- TASK DESCRIPTION -
Answer these questions using the Darul Uloom Bolton text:
(a) What denomination is the school?
(b) What is the fee for day students?
(c) In which English town is the school located?

- TEXT SEGMENT -
Location
- Hawthorne Road Deane Bolton, Greater Manchester, BL3 4HF England

Information
- School type: Fee-paying Independent School
- Motto: Spiritual Enhancement, Educational Advancement
- Religious affiliation: Islam
- Denomination: Sunni
- Established: 1993; 33 years ago
- Local authority: Bolton Council
- Department for Education URN: 130285 Tables
- Ofsted: Reports
- Head teacher: Qari Yakub Nanji
- Gender: Male
- Age range: 11–25
- Enrolment: 200
- Classes offered: Islamic Theology, Hifz, BTEC, A level
- Language: English, Urdu, Bengali, Gujrati, Arabic
- Test average: % achieving 5+ A* – C – 52%
- School fees: Boarding: £3,000 Day students: £1,500
- Website: boltondarululoom.org.uk

= Darul Uloom Bolton =

School in Bolton, UK

Darul Uloom Bolton is an Islamic private secondary school in Bolton, Greater Manchester, England.

- DATA SECTION -

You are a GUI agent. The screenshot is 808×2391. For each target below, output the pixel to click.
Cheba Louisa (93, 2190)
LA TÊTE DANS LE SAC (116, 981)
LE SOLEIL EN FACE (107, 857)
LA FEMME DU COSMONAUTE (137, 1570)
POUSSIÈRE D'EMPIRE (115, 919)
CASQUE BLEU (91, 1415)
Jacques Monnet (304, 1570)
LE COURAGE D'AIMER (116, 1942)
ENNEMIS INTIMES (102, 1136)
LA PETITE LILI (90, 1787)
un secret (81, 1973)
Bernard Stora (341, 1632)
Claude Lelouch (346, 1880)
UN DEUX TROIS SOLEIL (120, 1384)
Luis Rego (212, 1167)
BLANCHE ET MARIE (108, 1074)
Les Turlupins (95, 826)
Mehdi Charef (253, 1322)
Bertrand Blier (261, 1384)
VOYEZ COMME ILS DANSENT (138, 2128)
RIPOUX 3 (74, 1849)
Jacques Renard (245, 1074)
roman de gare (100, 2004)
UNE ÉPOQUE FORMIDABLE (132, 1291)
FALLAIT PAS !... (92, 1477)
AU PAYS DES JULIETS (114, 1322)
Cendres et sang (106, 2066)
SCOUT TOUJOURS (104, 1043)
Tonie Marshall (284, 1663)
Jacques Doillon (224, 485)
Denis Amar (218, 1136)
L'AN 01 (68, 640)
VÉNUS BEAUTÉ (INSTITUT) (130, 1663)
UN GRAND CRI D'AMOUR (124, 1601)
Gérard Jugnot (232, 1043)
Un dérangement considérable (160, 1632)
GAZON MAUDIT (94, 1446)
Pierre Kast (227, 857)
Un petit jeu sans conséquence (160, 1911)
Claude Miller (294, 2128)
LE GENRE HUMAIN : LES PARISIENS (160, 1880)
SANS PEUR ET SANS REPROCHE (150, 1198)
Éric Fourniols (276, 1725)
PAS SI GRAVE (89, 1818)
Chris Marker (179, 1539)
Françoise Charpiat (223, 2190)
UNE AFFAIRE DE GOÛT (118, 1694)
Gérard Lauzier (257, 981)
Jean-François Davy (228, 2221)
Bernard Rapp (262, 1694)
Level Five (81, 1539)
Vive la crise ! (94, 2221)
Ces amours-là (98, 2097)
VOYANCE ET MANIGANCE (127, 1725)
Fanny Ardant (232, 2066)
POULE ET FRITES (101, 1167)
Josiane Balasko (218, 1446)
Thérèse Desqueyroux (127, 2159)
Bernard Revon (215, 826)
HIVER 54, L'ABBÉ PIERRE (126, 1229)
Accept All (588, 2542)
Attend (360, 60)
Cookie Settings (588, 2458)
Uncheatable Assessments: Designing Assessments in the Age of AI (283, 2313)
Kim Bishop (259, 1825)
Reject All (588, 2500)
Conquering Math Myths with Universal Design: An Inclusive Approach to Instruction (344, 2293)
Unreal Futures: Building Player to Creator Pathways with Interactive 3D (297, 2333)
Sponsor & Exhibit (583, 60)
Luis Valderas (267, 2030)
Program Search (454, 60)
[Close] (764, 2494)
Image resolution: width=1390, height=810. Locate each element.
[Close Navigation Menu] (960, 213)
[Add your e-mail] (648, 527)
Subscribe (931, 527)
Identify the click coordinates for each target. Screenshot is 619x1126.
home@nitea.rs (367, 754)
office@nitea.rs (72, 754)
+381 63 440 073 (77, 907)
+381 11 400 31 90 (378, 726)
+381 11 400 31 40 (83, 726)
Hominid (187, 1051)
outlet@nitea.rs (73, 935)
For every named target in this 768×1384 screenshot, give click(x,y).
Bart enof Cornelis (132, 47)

- EXERCISE SOLUTION -
(a) Sunni
(b) £1,500
(c) Bolton